_Excerpt provided_
— Start —

Re: Fallback to UTF-8 from Frank Ellermann on 2008-04-28 (www-validator@w3.org from April 2008)

From: Frank Ellermann <nobody@xyzzy.claranet.de>
Date: Mon, 28 Apr 2008 11:13:12 +0200
To: www-validator@w3.org
Message-ID: <fv44a4$7mk$1@ger.gmane.org>
olivier Thereaux wrote:

> the feedback requested was mostly on documents without
> declared character encoding

I can't help you there, I have no Latin-1 files, Andreas
posted a test URL.

> error is fixed. 5279 and 5280 are untouched.

FWIW I still think that these are bugs or oddities in the
XML 1.0 3rd and 4th editions, and not in the validator.

>> [warning] Unable to Determine Parse Mode!
>> [...]
>> | Type (-//IETF//DTD HTML i18n//EN) is not in the validator's catalog
>> <http://freenet-homepage.de/Xyzzy/home/test/res.html>
>> (SGML is correct - RFC 2070 DTD republished by IANA)

> It does validate right now. I guess you are pointing out that
> “ Unable to Determine Parse Mode” could use a better wording
> in this case?

No, the wording is fine, but what happens is suboptimal:
* The DTD should be added to the catalog, then SGML is clear.
* At the moment the default parse mode is SGML, that happens
  to be okay for this document.  But when you say that UTF-8
  is the future you can as well say that SGML is the past:
* HTML5 will do its own thing, the rest of the world uses XML,
  and SGML is doomed, ignoring billions of HTML < 5 documents.

>> [warning] Missing "charset" attribute for "text/xml" document.
>> <http://freenet-homepage.de/Xyzzy/home/test/utf-4.xml>
>> (this text/xml document really uses encoding US-ASCII)

>| HEAD http://freenet-homepage.de/Xyzzy/home/test/utf-4.xml
>| Content-Type: text/xml
> So I guess the warning by the validator, that the spec
> specifies a strong default of "us-ascii" is OK here?

IMO it is odd, it warns about using a "strong default" ASCII,
the document in fact starts with <?xml encoding="us-ascii" ?>,
it turns out to be ASCII, and if it would use a single octet
above 0x7F it would cause a real error message.  The warning
is apparently pointless, can the validator output an "info" ?

As "info: assuming ASCII", or "info: using SGML" (see above),
the case could be clearer.  I'm used to "a warning is always
bad news", using compiler option "pedantic".  About a decade
ago the *NIX style was "no news is good news".

— End —

_Exercises to complete_
- 1) Translate this sentence from the mailing-list post into Spanish: "The DTD should be added to the catalog, then SGML is clear."
- 2) Reproduce everything in the mailing-list post from "FWIW I still" down to "republished by IANA)", keeping every character unchanged.
The listing has no connection to the mailing-list post.

_Data excerpt_

— Start —

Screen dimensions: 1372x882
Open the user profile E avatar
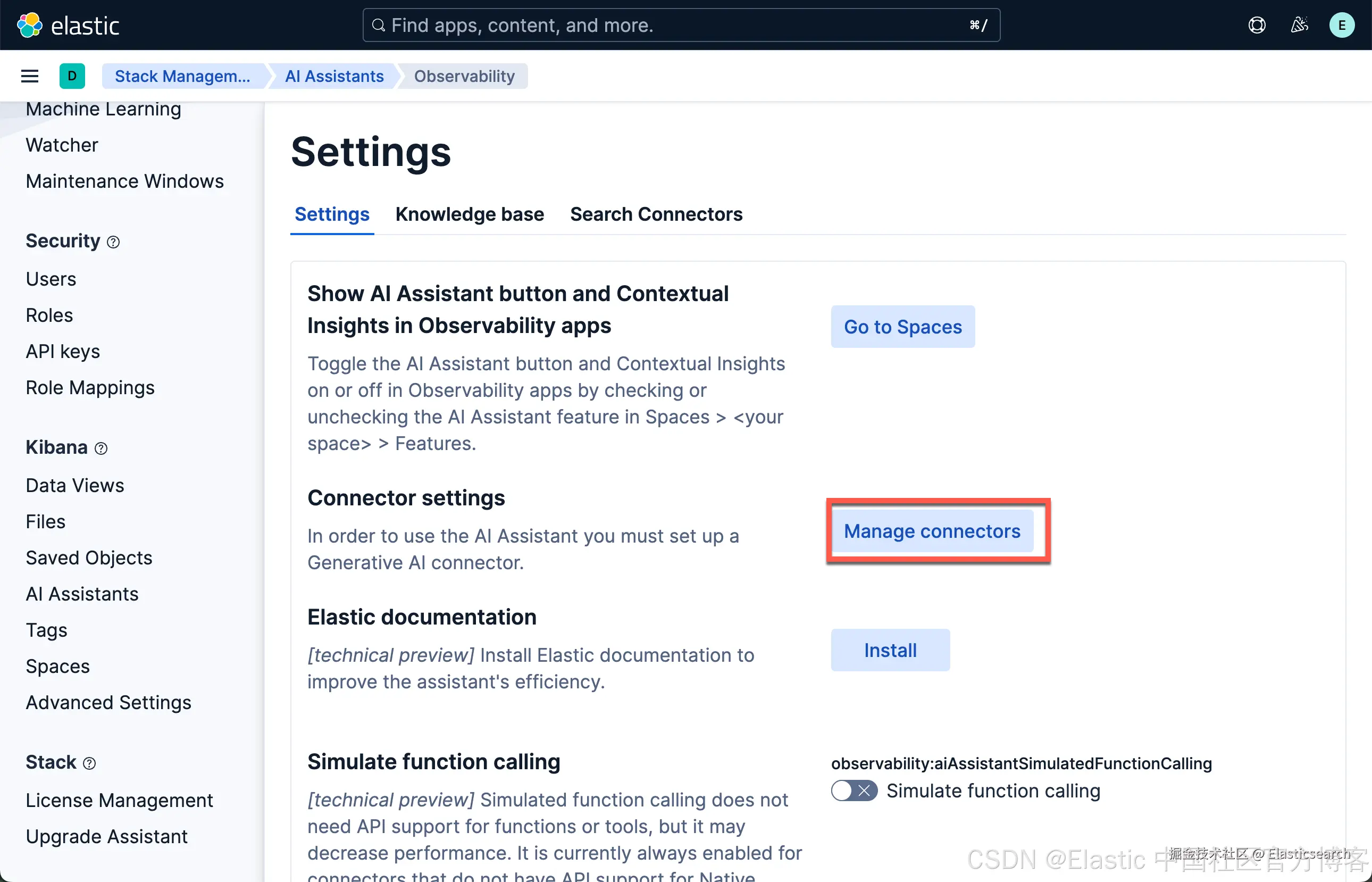(1341, 25)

— End —

_Results for each task_
- 1) La DTD debería añadirse al catálogo; entonces SGML queda claro.

- 2)
FWIW I still think that these are bugs or oddities in the
XML 1.0 3rd and 4th editions, and not in the validator.

>> [warning] Unable to Determine Parse Mode!
>> [...]
>> | Type (-//IETF//DTD HTML i18n//EN) is not in the validator's catalog
>> <http://freenet-homepage.de/Xyzzy/home/test/res.html>
>> (SGML is correct - RFC 2070 DTD republished by IANA)